17. As regards the Claimant’s claim for the reimbursement of her medical bills, I would refer to Article 53 of the DIFC Employment Law, DIFC Law No. 4 of 2005, as amended by DIFC Employment Law Amendment Law, DIFC Law No. 3 of 2012 which provides as follows:

“53. Health insurance

An employer is required to obtain and maintain health insurance cover for its employees.”

18. It transpired from the hearing held before me on 12 May 2016 that the Defendant did not have a health insurance scheme in place for its employees, rather they would pay for employees’ medical bills as and when considered appropriate. Even assuming that the purported “amendment” signed by the Claimant was valid, the Defendant cannot renege on its obligation under Article 53 of the DIFC Employment Law to “obtain and maintain health insurance cover for its employees.” It follows that the Claimant is entitled to reimbursement of her medical bills during the course of her employment. During the hearing held on 12 May 2016 this was valued at AED 6,460 and such figure is supported by the Claimant’s submission of medical bills. Therefore, the Defendant should add AED 6,460 to the Claimant’s end-of-service settlement.

B. Sick Leave

18. The Claimant further claimed the payment of sick leave for her periods of absence whilst in Dubai and also whilst pursuing a second medical opinion in Spain.

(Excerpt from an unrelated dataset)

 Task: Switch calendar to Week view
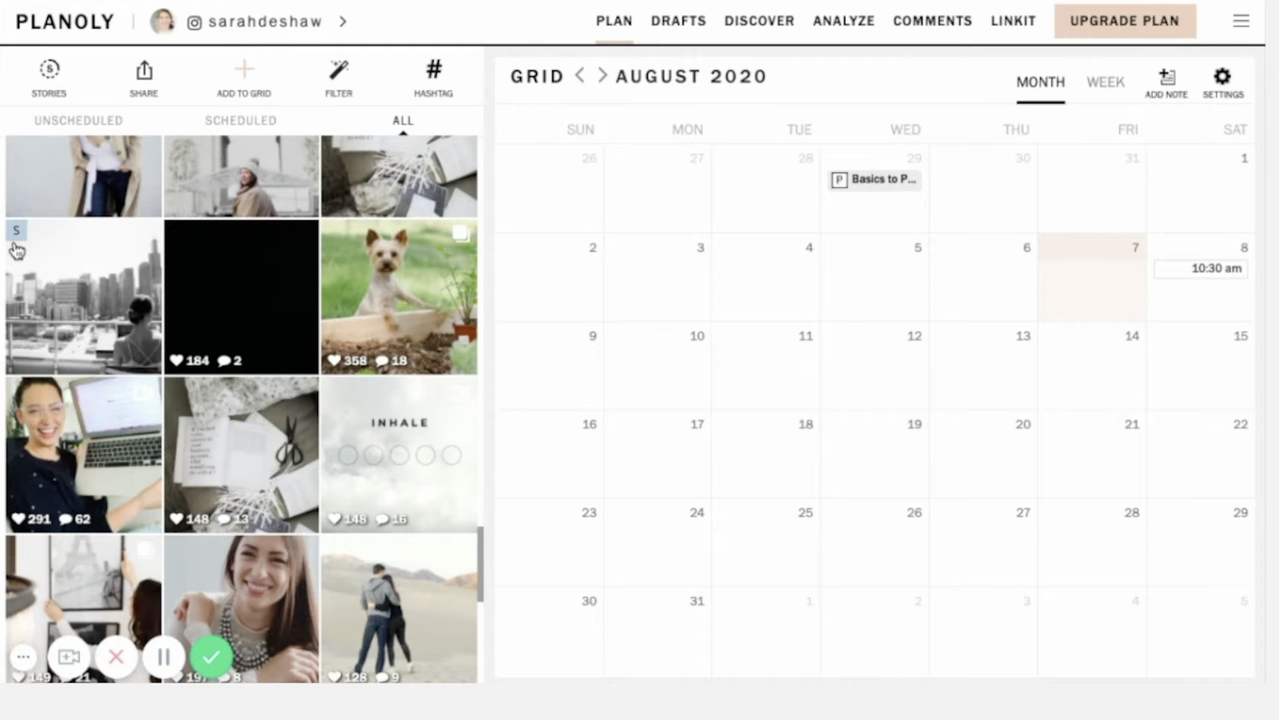1105,82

Article 34 of the DIFC Employment Law provides the following as regards sick leave:

“34. Sick leave

(1) An employee is entitled to sick leave not exceeding a maximum of sixty (60) working days in aggregate in any twelve (12) month period.

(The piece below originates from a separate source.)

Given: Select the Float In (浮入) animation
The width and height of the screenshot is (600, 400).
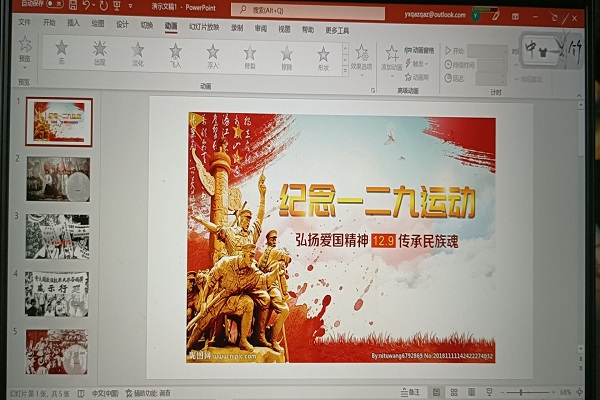Looking at the screenshot, I should (x=212, y=52).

(2) An employee who requests leave under this section shall personally, or have someone on the employee’s behalf:

(a) at least once every seven (7) days during a period of absence, notify the employer that the employee is unable to fulfil the duties reasonably expected in the employee’s position because of the employee’s sickness; and

(b) if required by the employer, provide a medical opinion that states that the employee cannot fulfil the duties reasonably expected in the employee’s position.

(3) Where an employee is absent because of sickness, the employer shall, if the conditions set out in Article 34(2) are satisfied, pay the employee sick pay for that day.

(4) An employer who would, apart from Article 34(2), be liable to pay sick pay to an employee, is entitled to withhold the sick pay if the employee failed to give notice to the employer as required under Article 34(2).”

Article 10 of the DIFC Employment Law, under Part 2 Hiring Employees, provides as follows:

“10. No waiver

(1) The requirements of this Law are minimum requirements and a provision in an agreement to waive any of those requirements, except where expressly permitted under this Law, has no effect….”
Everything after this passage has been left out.